Pemkot Semarang Berikan Tabungan Bagi 1.000 Siswa SMP

Sindonews.com – Pemerintah Kota (Pemkot) Semarang, memberikan tabungan kepada 1.000 siswa SMP dari keluarga kurang mampu. Masing-masing siswa mendapat tabungan senilai Rp200.000. 

Wali Kota Semarang, Hendrar Prihadi mengatakan, pemberian tabungan kepada siswa SMP kurang mampu tersebut merupakan bagian dari program Gerakan Indonesia Menabung, Satu Pelajar Satu Rekening. Ini juga bagian dari kepedulian Pemkot Semarang bersama OJK Kantor Regional 3 Jateng-DIY kepada para pelajar yang berasal dari keluaraga tidak mampu.

“Insya Allah nanti ditambahi lagi. Ini karena perjalanan ke depan menuntut ilmu masih panjang, masih harus melanjutkan ke jenjang SMA hingga perguruan tinggi. Ingat, hemat pangkal kaya, harus rajin menabung, semoga kelak semua menjadi orang yang sukses,” kata Hendrar Prihadi atau yang akrab disapa Hendi ini dalam keterangan tertulis yang diterima SINDOnews, Rabu (23/9/2020).

Di sisi lain, selama pandemi COVID-19 Hendi tak menampik banyaknya kendala yang dihadapi siswa selama mengikuti metode bejalar dari rumah. Dari mulai kebosanan hingga permasalahan kuota internet.
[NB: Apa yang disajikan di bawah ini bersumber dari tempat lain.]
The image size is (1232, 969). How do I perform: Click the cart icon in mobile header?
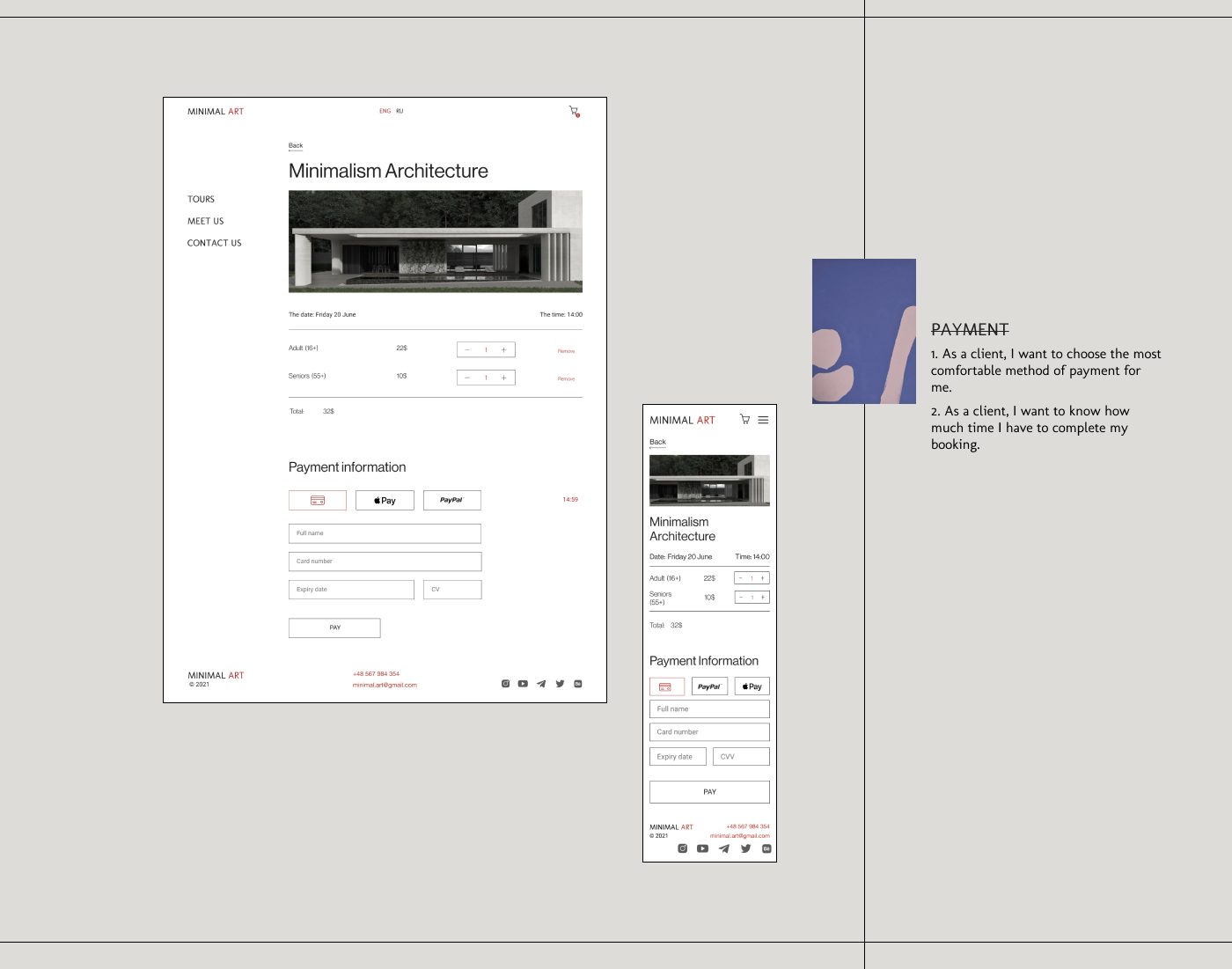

Itu membuat banyak siswa berkeinginan untuk dapat segera kembali bersekolah tatap muka.

Karena itu Hendi akan memberikan izin bagi sekolah untuk kembali menggelar pembelajaran tatap muka, bila memenuhi persyaratan. “Tidak menutup kemungkinan sekolah – sekolah bisa melakukan pendidikan secara offline, syaratnya pertama orang tua murid harus setuju dulu, syarat lainnya sekolahnya ada di wilayah zona hijau atau zona kuning, bukan zona merah,” ujarnya.

Namun, Hendi berharap konsep belajar jarak jauh, atau belajar dari rumah juga dapat terus berkembang, sehingga dapat meminimalisir kendala – kendala yang hari ini dikeluhkan. Sebab tidak ada pihak yang mampu memastikan kapan pandemi COVID-19 akan berakhir.

“Semuanya tidak ada yang mampu memprediksi bahwa akan ada yang namanya COVID-19, tapi tahun ini kehendak Gusti Allah ada pandemi COVID-19. Tetap semangat tetap harus berkreasi karena perjalanannya masih panjang,” pungkas Hendi.